La cultura pública moderna tiene dificultades para reconocer esto; no lo hace; prefiere pensar que alguien muy malo, desde la política o los otros, los incívicos, enreda y malogra la verdad de la ciencia; amamos la ciencia como el logro más tangible de una cultura en busca de vida buena y buena vida, pero que sea el más tangible no significa que sea único, ni que satisfaga a todos, ni que no haya de equilibrarse con otros medios de vida buena y buena vida más espirituales o gratuitos.
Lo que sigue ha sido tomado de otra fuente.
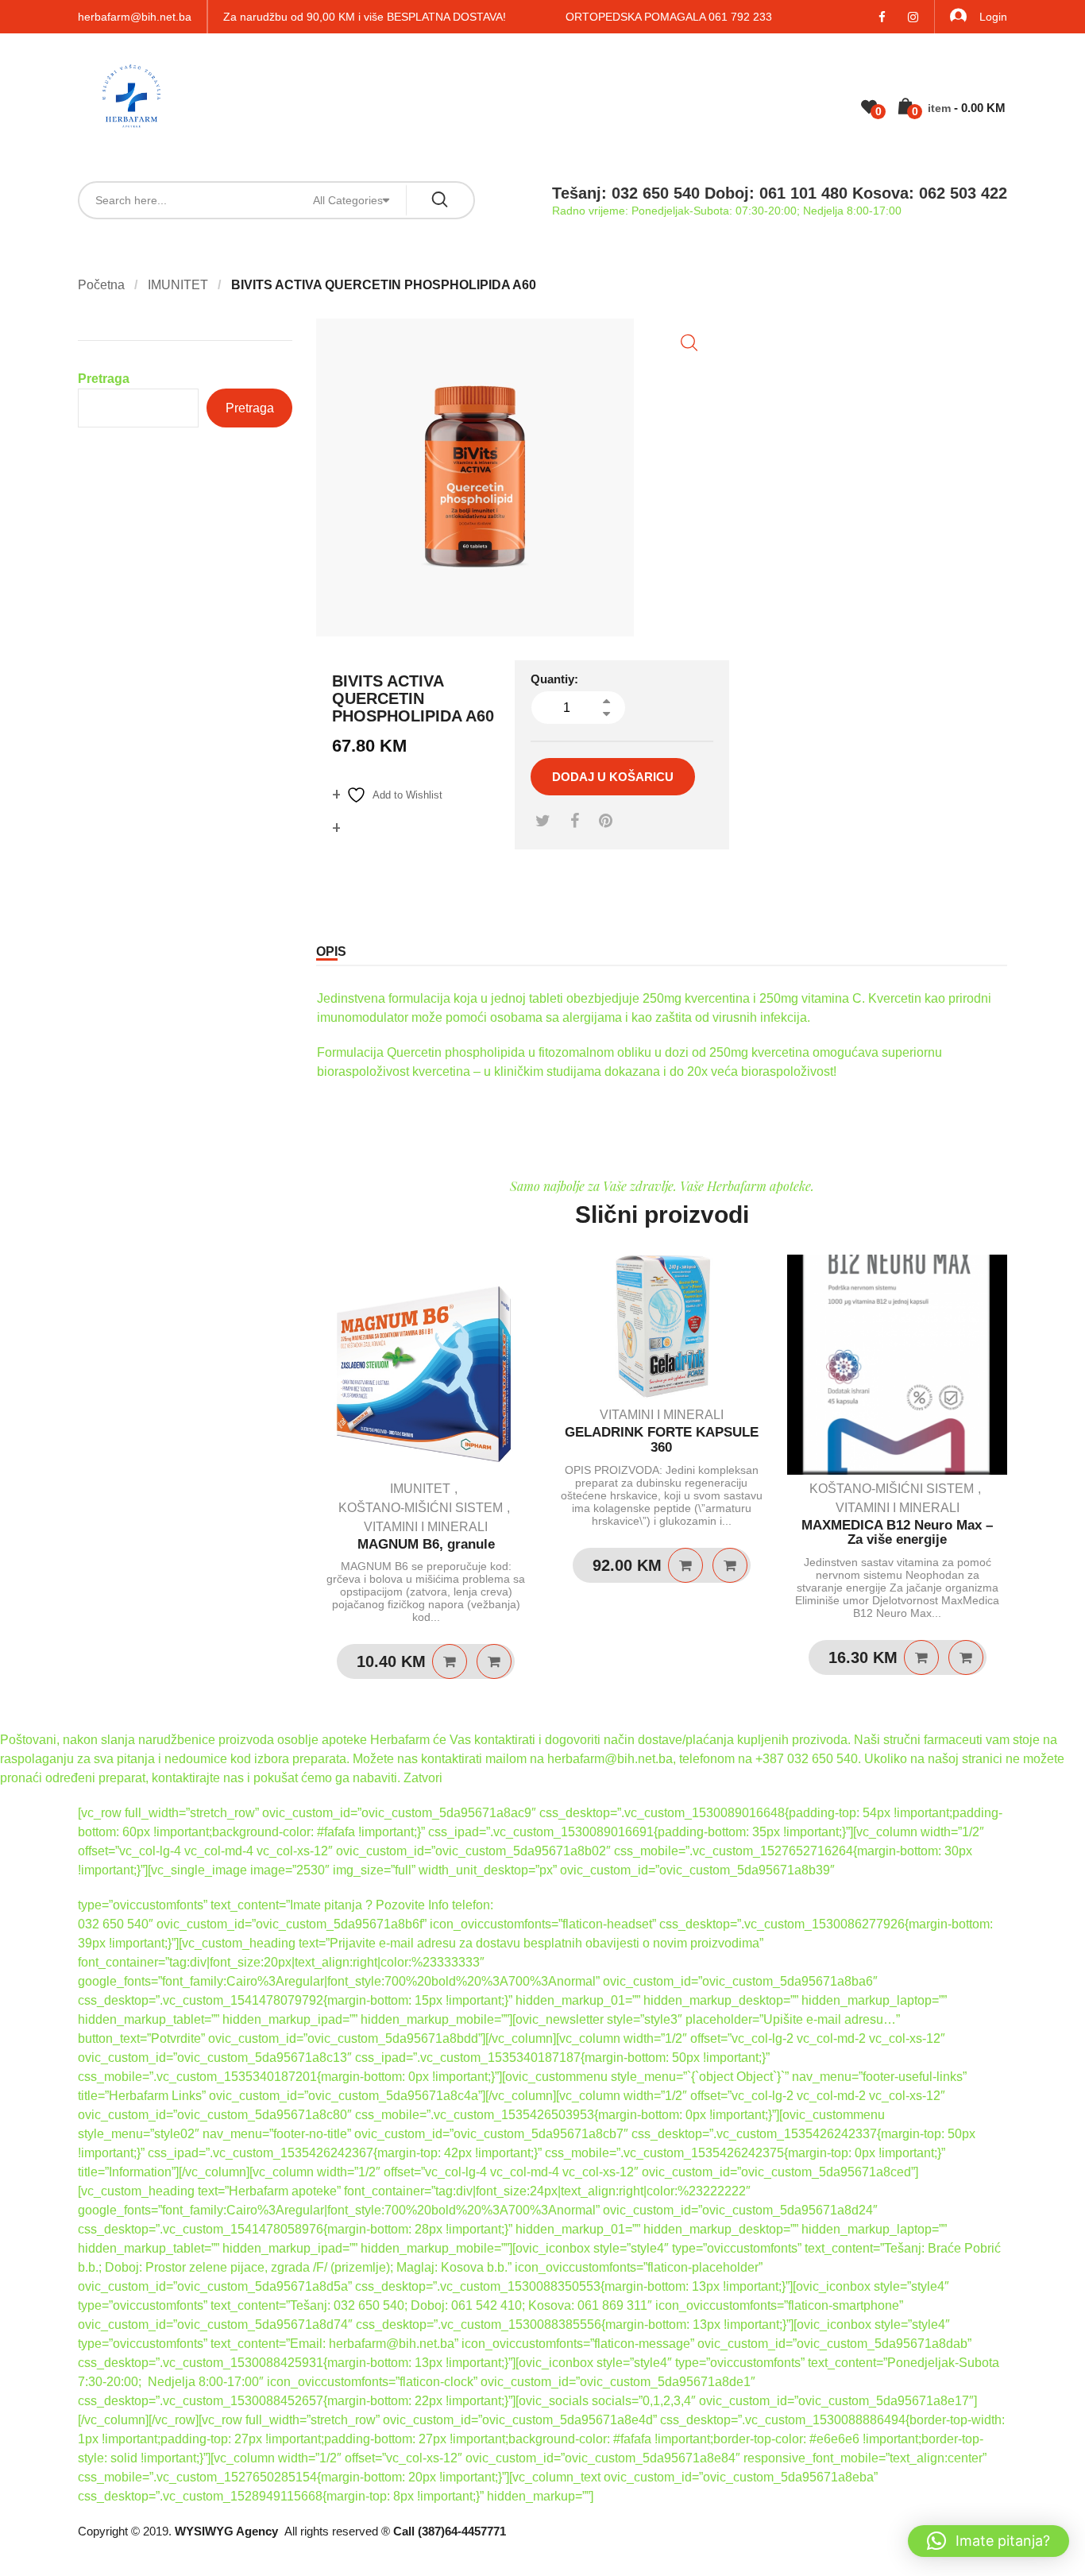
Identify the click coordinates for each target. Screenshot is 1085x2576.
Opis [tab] (331, 951)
Lo cual nos lleva a la conclusión: la política practicada en la inmensa y concreta diversidad que hoy nos representa, ¡nos representa!, tiene su cuota parte de culpa en los errores cometidos ante las sucesivas olas de la pandemia, pero la ciencia también necesita de la política, porque hay que elegir y decidir. Un médico o mil, en clave exclusivamente científica, no está en condiciones de decidir con equilibrio de equidad entre las urgencias, necesidades y posibilidades que conjuga el bien común de un país incluso en una pandemia. Es la ética del bien común, la de la máxima equidad posible entre sujetos sociales y fines diversos, ¡la máxima posible!, la que la sociedad y sus autoridades tienen que activar en cada situación de emergencia para salvar a los más amenazados sin ignorar, a la vez, a otros con menos voz, o más alejados, o peor futuro, o más olvidados. Esta es la cuestión ética que la ciencia sola no puede resolver y que nosotros debemos asumir.